Work order
Print exactly the lines from the one containing "Collapse the Nicke Smeets branch chevron" through the last line of the entries below; the pictures stay out of the copy.

[Start of Attachment]

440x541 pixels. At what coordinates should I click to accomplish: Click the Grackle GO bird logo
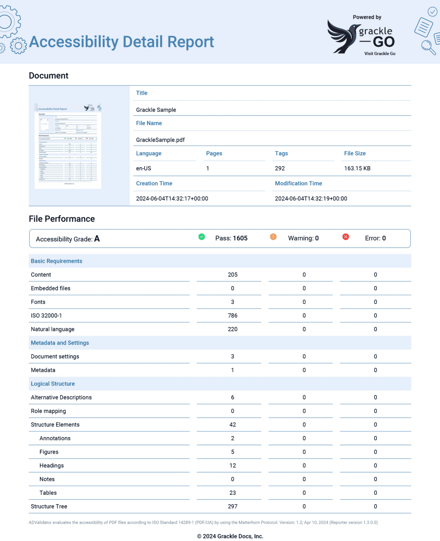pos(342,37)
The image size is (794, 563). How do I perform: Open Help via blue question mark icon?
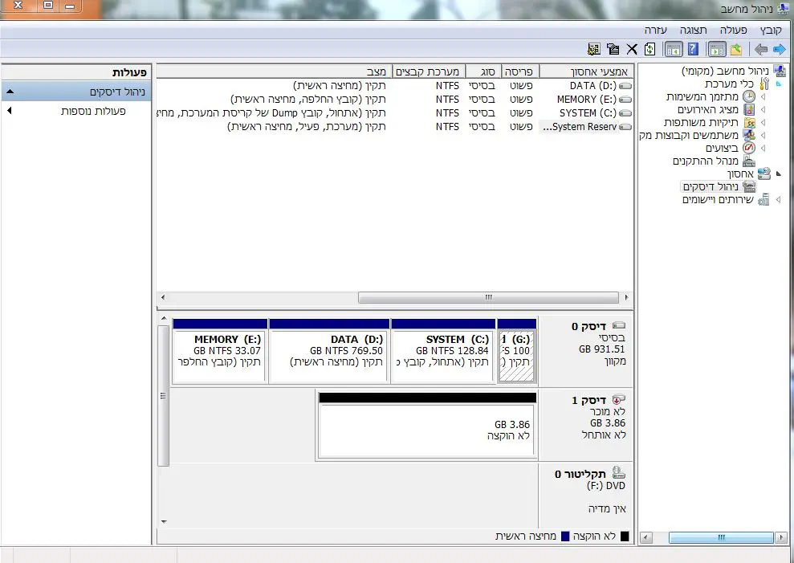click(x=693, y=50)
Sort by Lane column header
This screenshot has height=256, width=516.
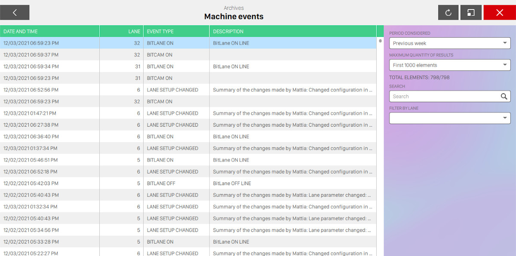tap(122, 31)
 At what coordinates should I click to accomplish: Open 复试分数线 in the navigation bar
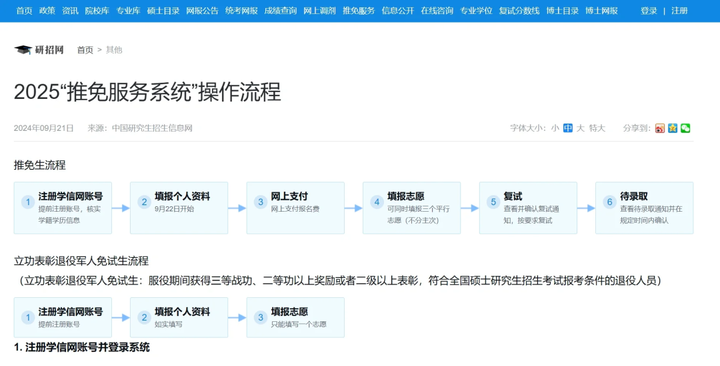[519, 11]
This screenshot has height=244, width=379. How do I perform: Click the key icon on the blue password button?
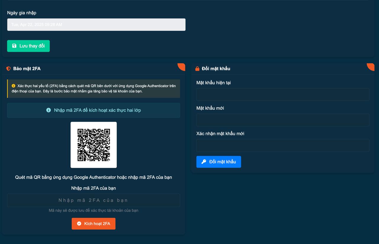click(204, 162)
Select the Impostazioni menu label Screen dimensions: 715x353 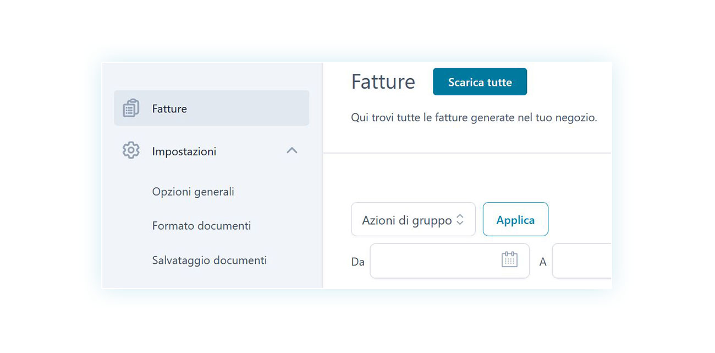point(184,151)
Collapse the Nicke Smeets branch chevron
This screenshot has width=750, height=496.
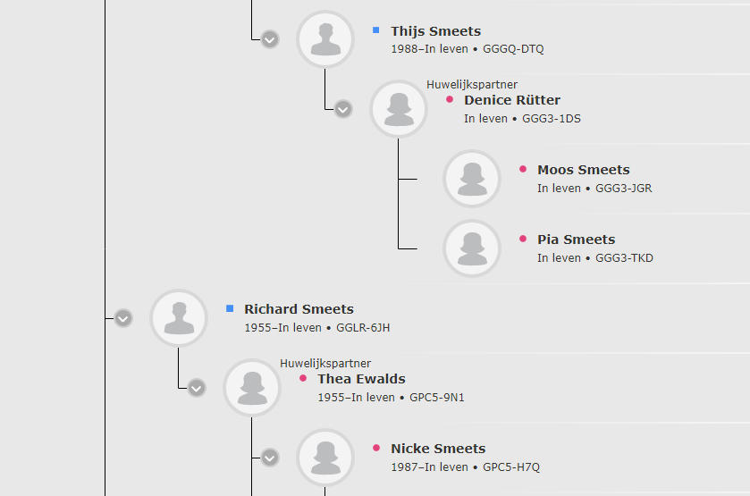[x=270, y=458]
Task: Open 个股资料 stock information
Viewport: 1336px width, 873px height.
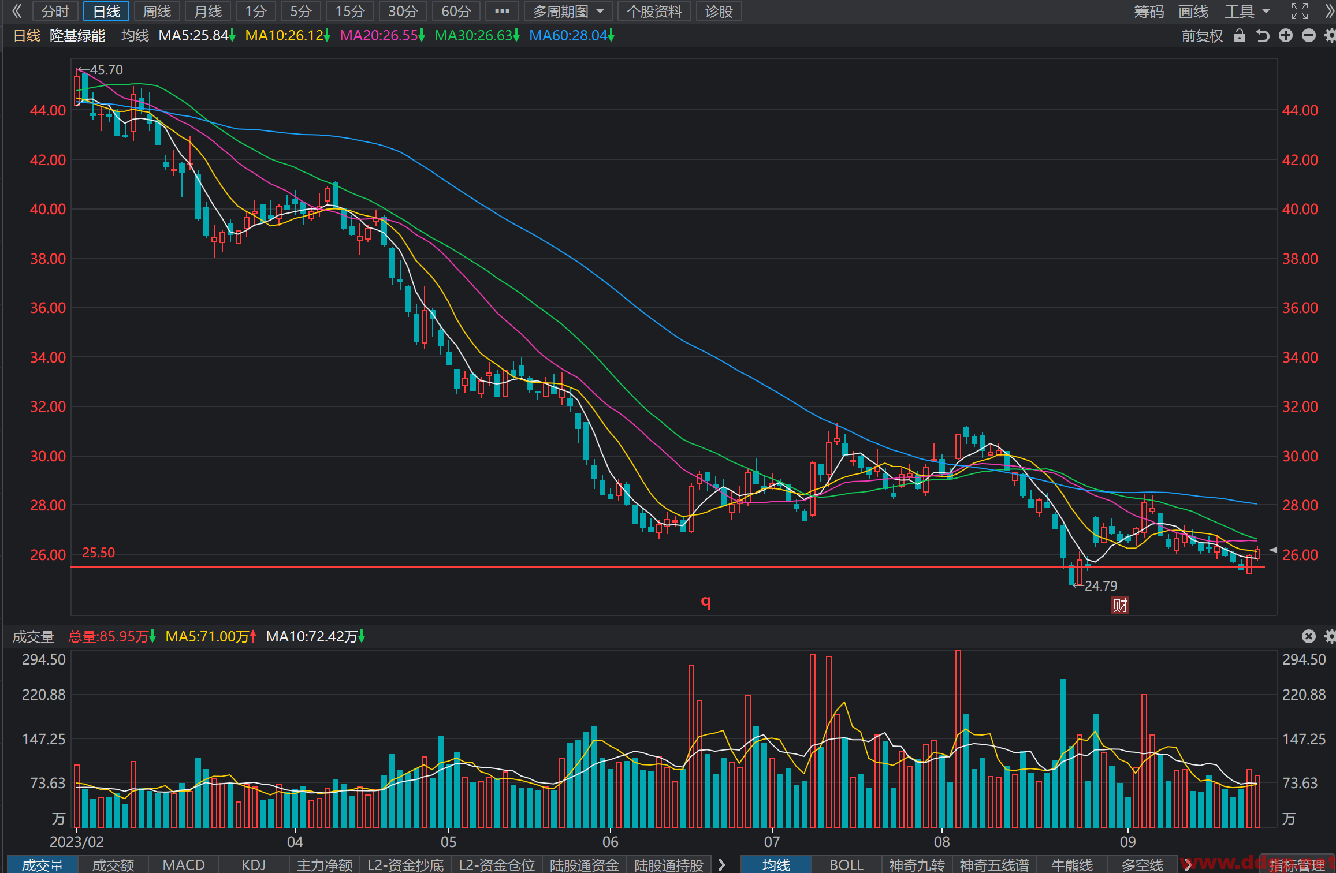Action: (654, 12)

[End of Attachment]

Output for this task
Collapse the Nicke Smeets branch chevron
This screenshot has width=750, height=496.
[x=270, y=458]
Task: Open 个股资料 stock information
Viewport: 1336px width, 873px height.
Action: (654, 12)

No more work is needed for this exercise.